Palm and coconut trees fringe the lush,
green growth that borders the beach. Beyond this is higher ground
bedecked with dense trees taller than anything I have ever seen in
my life. The air is balmy and very humid. It is also extremely
fresh, and the salt sea tang carries itself on the breeze.

I remember being blown by that freaky gust
of wind off the deck and into the sea. I remember being majorly
freaked out. It was as if a giant hand of air had plucked me off my
feet and thrown me into the sky

Naturally, I landed.

I can swim like a fish, ironically, which is
what kept me afloat – my ability to tread water for hours on end.
But the sea was extremely choppy and there was no way anyone could
swim for long in those waters. That is, until the life buoy came
sailing into the air and struck me in the side of my head like a
well-aimed shoe.

I’m saved, I thought.

Except that I wasn’t.

But what surprised me was the sight of Kurt
Taylor diving in after me. Of all the stupid, dumbass things to
do.

I mean . . . what would you do if someone
goes overboard, right? You’d yell for the crew immediately. Yes,
you’d throw out lifebuoys, but then you’d yell for the crew first.
That way, someone other than yourself actually knows that a victim
has gone overboard. You don’t dive in after the hapless victim,
because then NO ONE will know that you are BOTH overboard.

You get it, right?

I get it. I’m a strategic planner. A
thinker.

Obviously, Kurt Taylor hadn’t got the memo
on what to do if people pitched overboard from a luxury cruise
liner.

Of course he wouldn’t get it. He is a
convicted felon, sentenced to hard labor with a mop and a wash rag
on a ship on which he should be the nightly star attraction.

Kurt!

I sit up.

Where the fuck is Kurt?

Panic suddenly seizes me. My back protests
something awful as I clamber to my feet. My feet are bare,
naturally. I remember my heels coming off the moment I struck the
surface of the water. My green dress – the one that was so
expensive and in which I had looked so good in the night before –
is mostly dry now and encrusted with the grime of salt.

Salt-baked dress. Haha. Take that,
Prada.

If you think I’m being cavalier about all
this, I am not. I’m terrified as hell.
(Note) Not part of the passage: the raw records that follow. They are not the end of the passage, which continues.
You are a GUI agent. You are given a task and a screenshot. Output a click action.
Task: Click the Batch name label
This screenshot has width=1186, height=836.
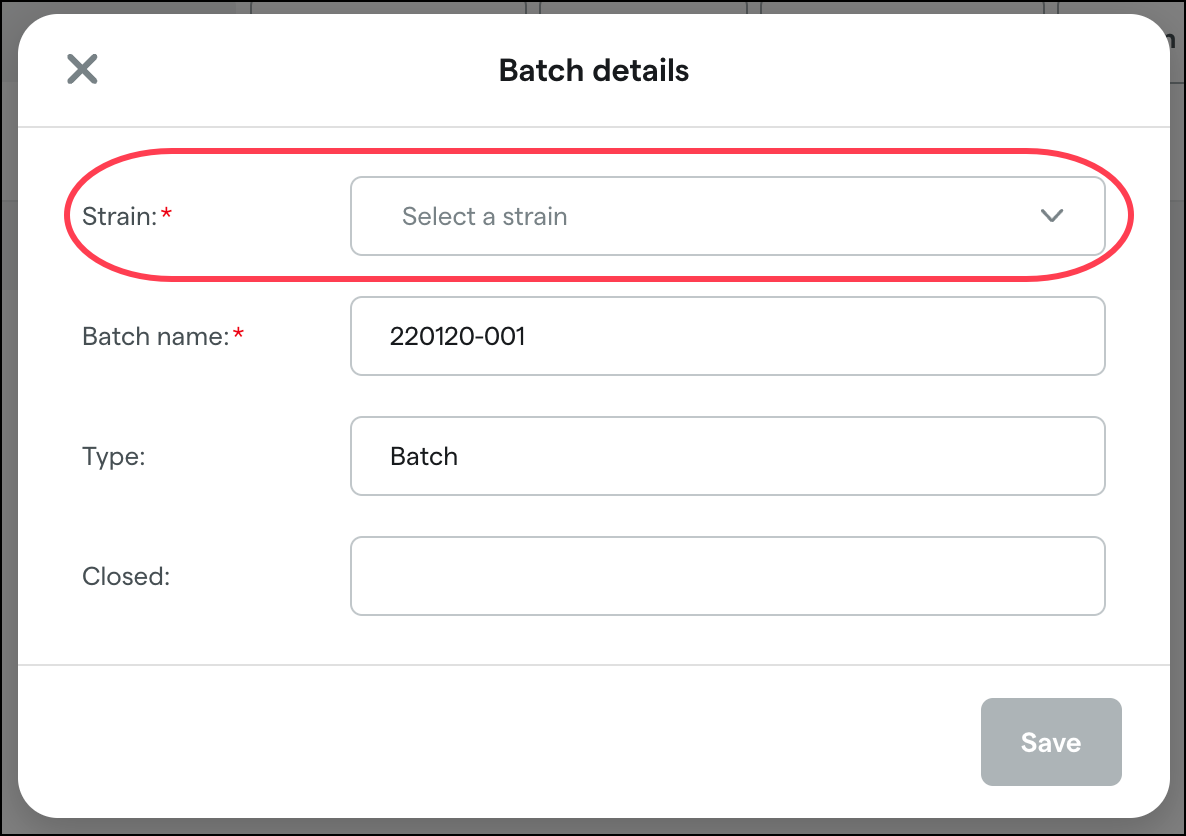[155, 336]

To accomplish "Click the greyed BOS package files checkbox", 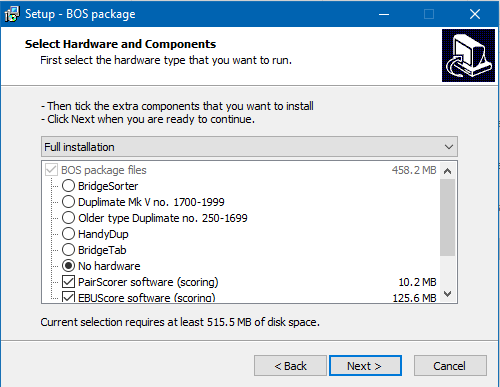I will coord(51,170).
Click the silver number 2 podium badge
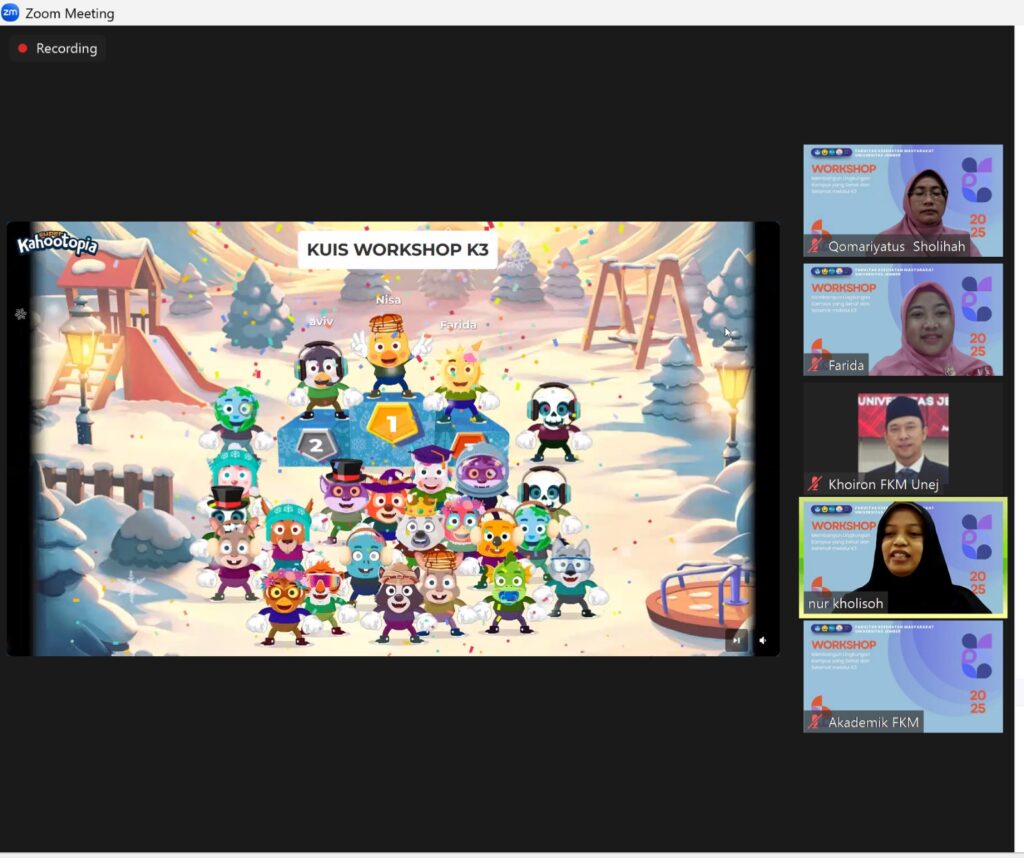This screenshot has width=1024, height=858. (x=316, y=446)
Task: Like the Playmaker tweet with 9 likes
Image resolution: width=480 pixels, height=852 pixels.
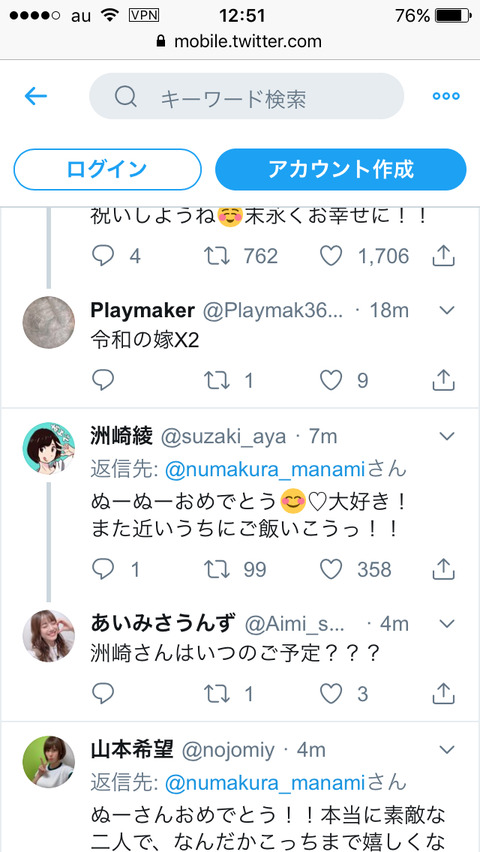Action: click(x=331, y=380)
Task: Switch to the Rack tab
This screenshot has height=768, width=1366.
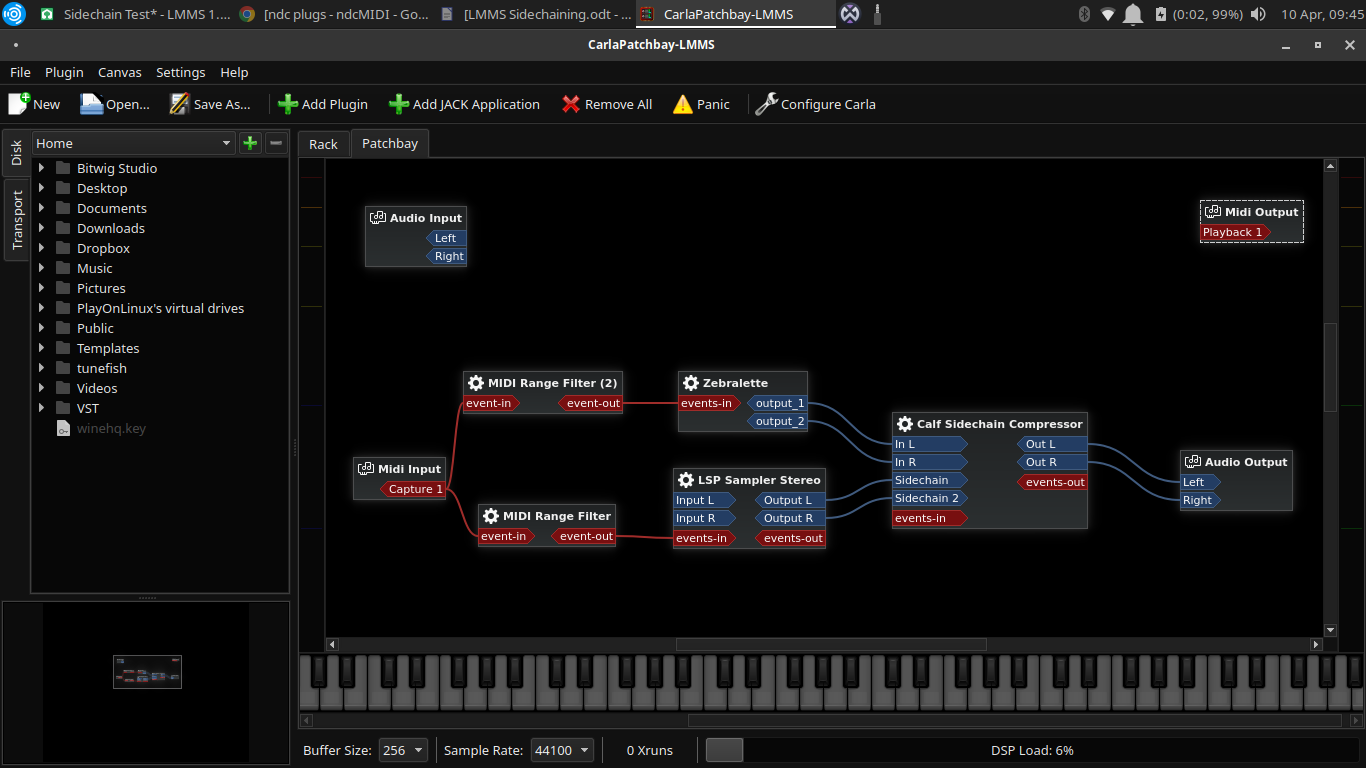Action: pos(323,144)
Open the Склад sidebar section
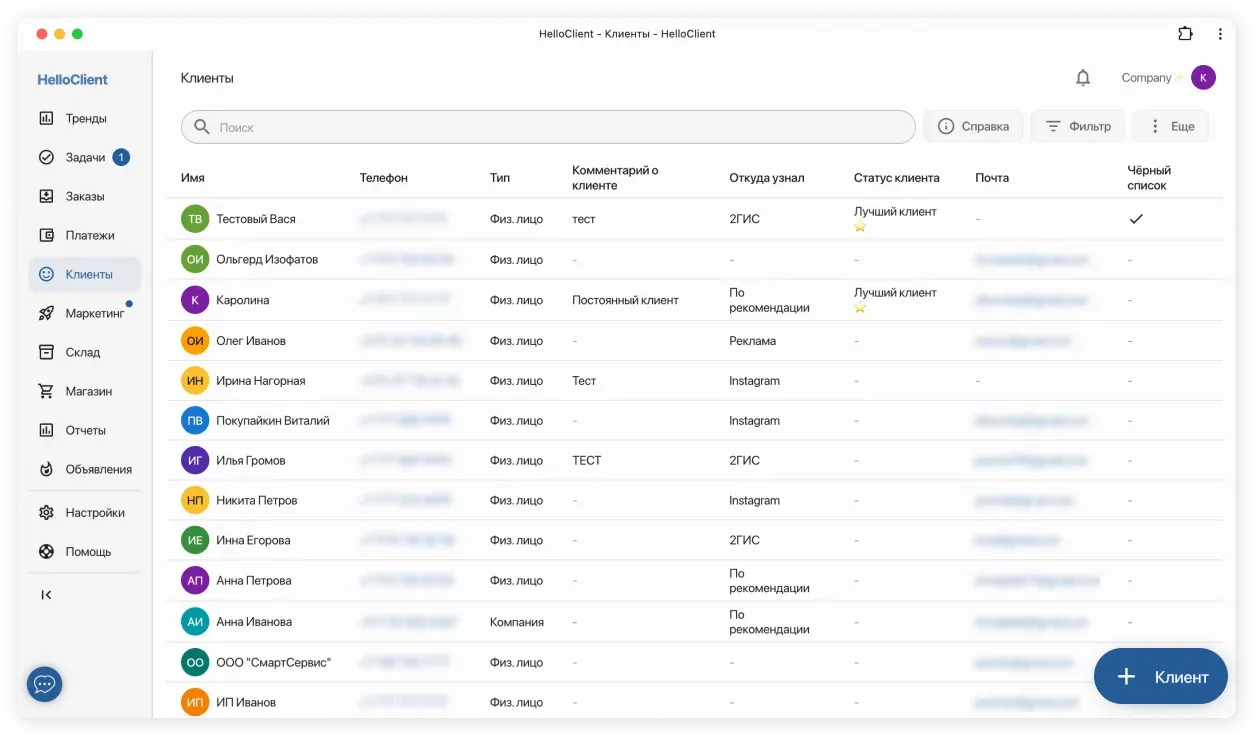 [82, 352]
And when I’m terrified, my
mind goes into an endless chatter of consciousness, where it makes
– out of its subconscious volition, I swear – lame jokes and word
associations and anagrams and everything that has been explored in
‘The Da Vinci Code’.

My legs are wobbly, but I make myself walk
down the beach, looking for anything that can be construed as a
body. I realize that the specter of Kurt Taylor actually
dying
fills my head with more horror than actually
encountering the dead drowned body of Kurt Taylor himself.

He can’t die!

He just can’t!

We have unfinished business!

“Kurt?” I try to call, but my voice comes
out in a squeak.

The life buoy has also washed ashore, and it
lies there, covered with sand. I’m not sure if it is
my
life
buoy or Kurt’s. They don’t exactly come in ‘His’ and ‘Hers’
matching rings.

You see what I mean when I say that my mind
babbles when I’m scared out of my wits?

“Kurt?” My voice comes out stronger now.

Where the hell is he?

Of course, there’s a possibility he could
have drowned at sea. I remember both of us clinging to our life
buoys, and I remember his arm forming a link around mine so that we
wouldn’t be parted.

I remember him telling me, “Just close your
eyes and rest. I’ve got you.”

I remember being so tired that I actually
obeyed him in spite of my initial instinct to say, “Don’t tell me
what to do!”

I remember closing my eyes, and feeling his
hand – still warm despite the wetness that pervaded us – and
drifting off.

Until I woke up here.

Only I have no idea where ‘here’ is and
where Kurt Taylor is. Theoretically, he would never let me go and
we should both end up on the same beach.

My heart skips several awful beats. I still
can’t locate Kurt Taylor.

I continue to trawl the shore. I’m not sure
if we are on an island, or if we have washed up to mainland. But
one thing is certain. We are in the tropics. The sun is too high
and the weather is too humid. I have only been walking for a bit,
and already the sweat is clinging to my salted and tattered green
dress.

“Kurt?” I call again.

And then I see him.

A body. Lying in the sand behind some
boulders.

My heart literally stops.

My feet pick up speed and then they are
literally flying to where he is. As I round the boulders, I see
that he is half submerged in seawater. A trail of blood lends a red
cast to the water around his right leg.

He’s hurt! Oh shit!

“Kurt!” The panic is very obvious in my
voice.

I quickly place my hands under his armpits
and tug him out of the water. His body is heavy and very limp. He
is passed out, and his wet face is tranquil in repose. He is still
breathing, thank God. I pull him up the shore until his feet are
completely cleared of the water.

I don’t know the first thing about treating
a wound. I need help. I need reinforcements.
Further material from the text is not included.